Exercise passage below:

Let $f_a: \R \to \R$ or $\C$ be the constant mapping, defined as:
- $\forall t \in \R: \map {f_a} t = a$
Let $\laptrans {f_a}$ be the Laplace transform of $f_a$.
Then:
- $\laptrans {\map {f_a} t} = \dfrac a s$
for $\map \Re s > a$.
Proof
| \(\ds \laptrans {\map {f_a} t}\) | \(=\) | \(\ds \laptrans a\) | Definition of Constant Mapping | |||||||||||
| \(\ds \) | \(=\) | \(\ds a \, \laptrans 1\) | Linear Combination of Laplace Transforms | |||||||||||
| \(\ds \) | \(=\) | \(\ds a \int_0^{\to +\infty} e^{-s t} \rd t\) | Definition of Laplace Transform | |||||||||||
| \(\ds \) | \(=\) | \(\ds \intlimits {- \frac a s e^{-st} } {t \mathop = 0} {t \mathop \to +\infty}\) | ||||||||||||
| \(\ds \) | \(=\) | \(\ds 0 - \paren {- \frac a s}\) | Complex Exponential Tends to Zero, Exponential of Zero | |||||||||||
| \(\ds \) | \(=\) | \(\ds \frac a s\) |
$\blacksquare$

End of Exercise passage.
Information shown below:

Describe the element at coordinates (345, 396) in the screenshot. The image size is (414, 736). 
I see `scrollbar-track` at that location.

End of Information shown.
Information shown below:

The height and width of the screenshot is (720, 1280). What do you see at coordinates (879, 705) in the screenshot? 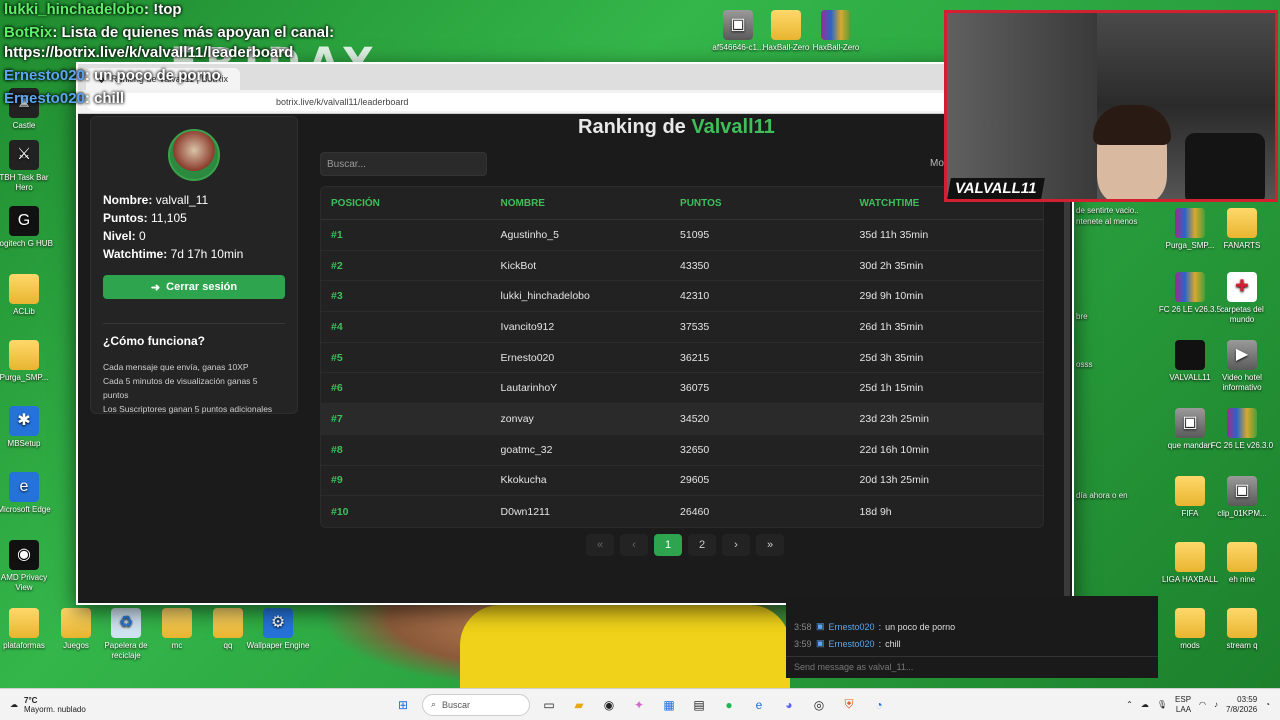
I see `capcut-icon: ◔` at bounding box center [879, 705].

End of Information shown.
Information shown below:

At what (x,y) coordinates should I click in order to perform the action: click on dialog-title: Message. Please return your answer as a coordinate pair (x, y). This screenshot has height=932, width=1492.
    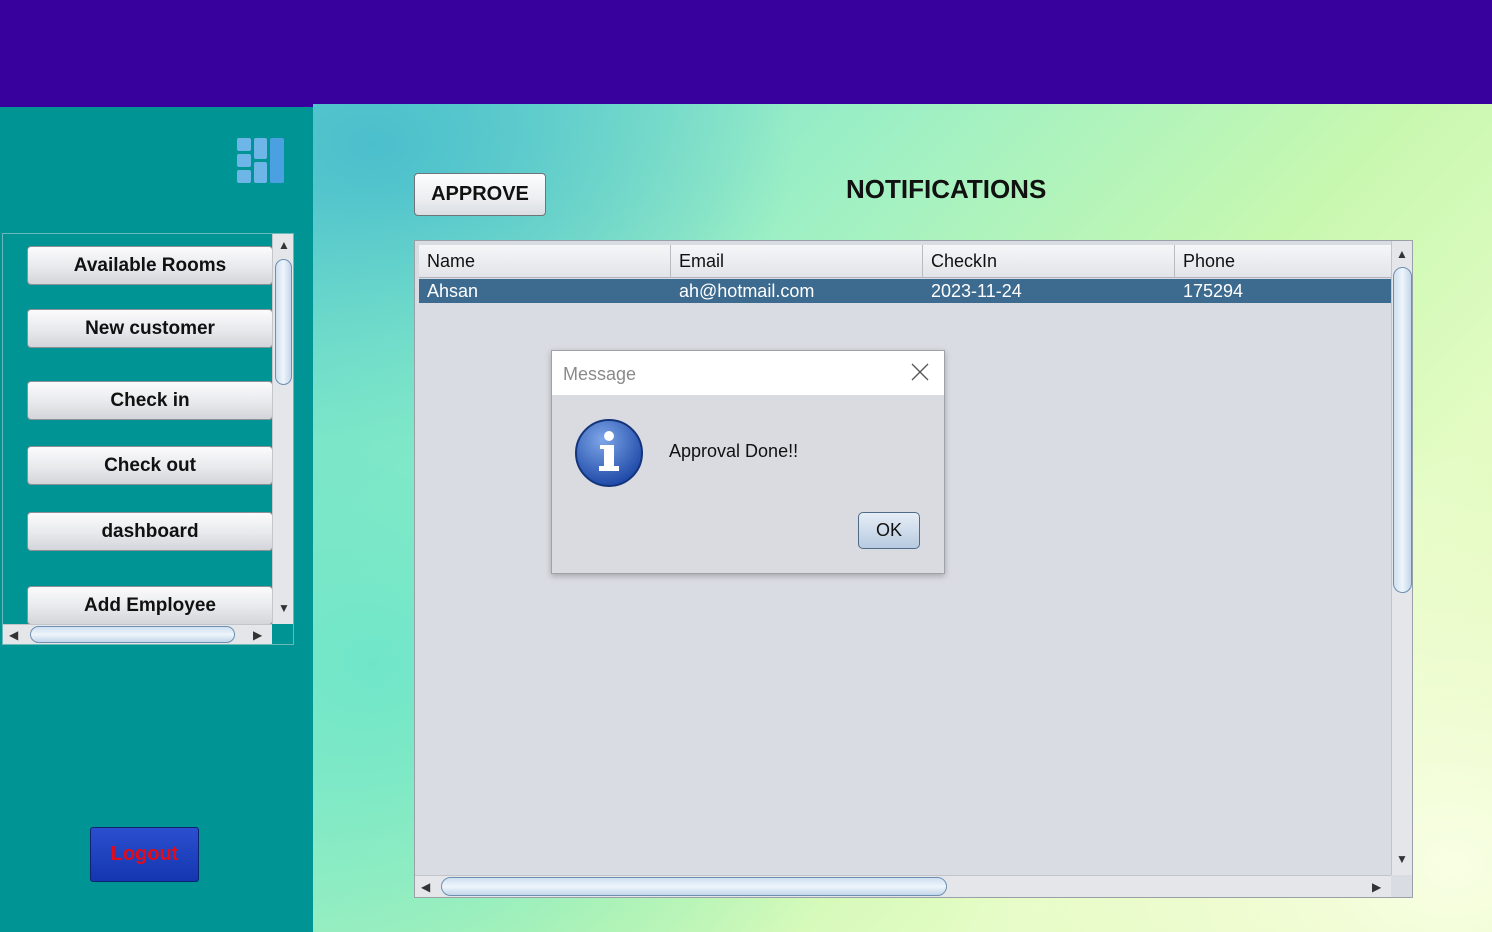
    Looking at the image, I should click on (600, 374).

End of Information shown.

» To do
**a)** In the proof in the Laplace transform passage, what justification is given for rewriting $\laptrans a$ as $a \, \laptrans 1$?
**b)** Set out everything in the rows from the line containing "The height and" down to the line containing "center [879, 705]." as a Markdown table with columns n and Line, where n gives the row number and Line gives the line, skipping blank lines. Leave the pictures out.

» Replies
**a)** Linear Combination of Laplace Transforms

**b)**
| n | Line |
|---|---|
| 1 | The height and width of the screenshot is (720, 1280). What do you see at coordinates (879, 705) in the screenshot?  |
| 2 | I see `capcut-icon: ◔` at bounding box center [879, 705]. |